In summary, we would not like to see in certain choices of "dimensionism", which have suddenly become fashionable, a kind of last resort defense of a concept of autonomy that is no longer sustainable. Referring to a well-known science fiction book, we should ask ourselves which sheep the cooperative member really dreams of. Is it the same as those who boldly put themselves at the head of these operations, which sometimes seem to be made out of personal ambition rather than a clear strategic plan? We'll see if stronger organisms or new weaknesses arise.

Fragment 5 – The Bank of Italy officially pronounces itself on the Reform of the mutual banks

The intervention of the Head of Supervision a few days ago in the Senate, prompted, as on many other occasions, by the unavoidable need to remedy the structural problems of the cooperative banking system, officially consecrated the position of the Bank of Italy, pronouncing of a reform centered on the so-called Joint Cooperative Group. This solution is based on the devolution to a holding company, the parent company, of prerogatives such as guidance, coordination and control of the adhering mutual banks and on the construction of a network of cross guarantees, to strengthen, thanks to the lower capital absorption, the degree of resistance to system risk. The picture is completed by the possibility of drawing additional resources from the market via the holding itself.

In short, it is an insurance-type model, where the number of members pays off and in which the strongest mutual banks undertake, in the name of cooperative solidarity sanctioned by a cohesion pact, to support the more fragile ones, which for their part are calls to give up greater levels of autonomy. So far, the model has its foundation. Some doubts arise when the Supervisory Authority itself claims that several competing groups can access this scheme. The complexity of balancing several forces in tension could give rise to virtuous groups on the one hand and groups of weak banks on the other and not that optimal mix, which is simply desired, where positive and negative differences are mediated.

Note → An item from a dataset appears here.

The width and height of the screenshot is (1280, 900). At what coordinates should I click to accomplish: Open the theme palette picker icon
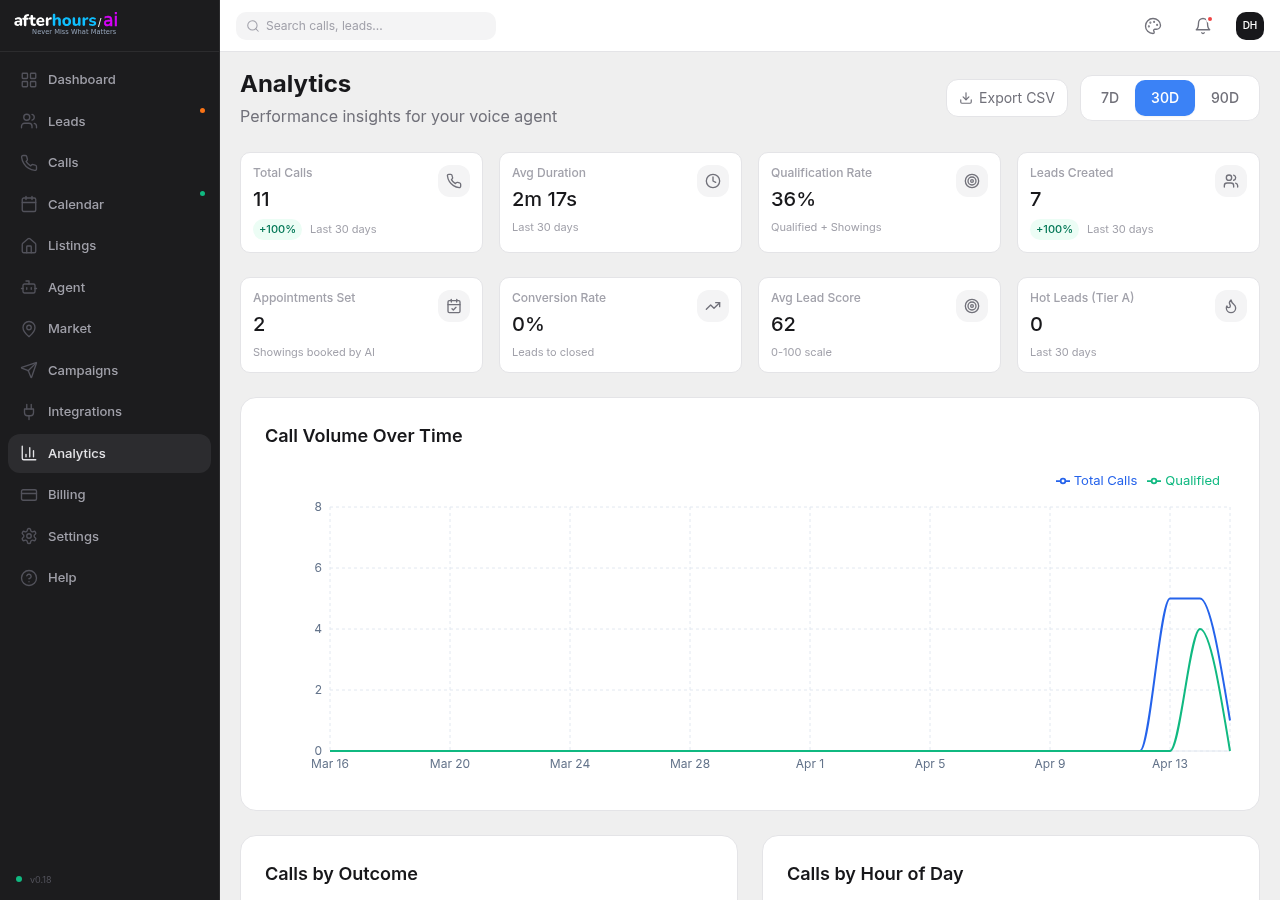(x=1152, y=25)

In this phase, more than the competition, stability is needed to relaunch the system and therefore the greatest possible robustness on the part of the new configuration. Among other things, the resources are not unlimited and any dispersion could frustrate the basic objective. Should non-unitary solutions prevail, the minimum capital to set up a group should be identified by the supervisory authorities at a level of effective selectivity, to discourage too easy self-propositions. In practice, it should not be very different from that of the Iccrea banking group which is a bank at systemic risk at European level, to ensure that the playing field is leveled and to prevent the entire cooperative credit apparatus from being weakened by the effect of competition between components, also different in their subjection to regulation.

As regards the options for leaving the Joint Group, it then seems limiting to reconfirm only those currently envisaged pursuant to art. 36 of the TUB (assumption of popular status, transformation into joint stock company, and only for reasons of stability), when our civil law provides for the possibility of articulating cooperative activities also through the spin-off and the establishment of joint-stock companies, under the control of a cooperative society. And this, without prejudice to the founding elements of the prevailing mutuality and cooperative continuity, with the right to keep the indivisible reserves accumulated up to that moment. We are also of the opinion that hypotheses of taxation, aimed at their alleged liberation, as we hear from time to time, should be removed, given that this would represent, in our opinion, a threat to the cardinal principles of Italian cooperation. And we don't believe that anyone, starting with politics, wants to try this path.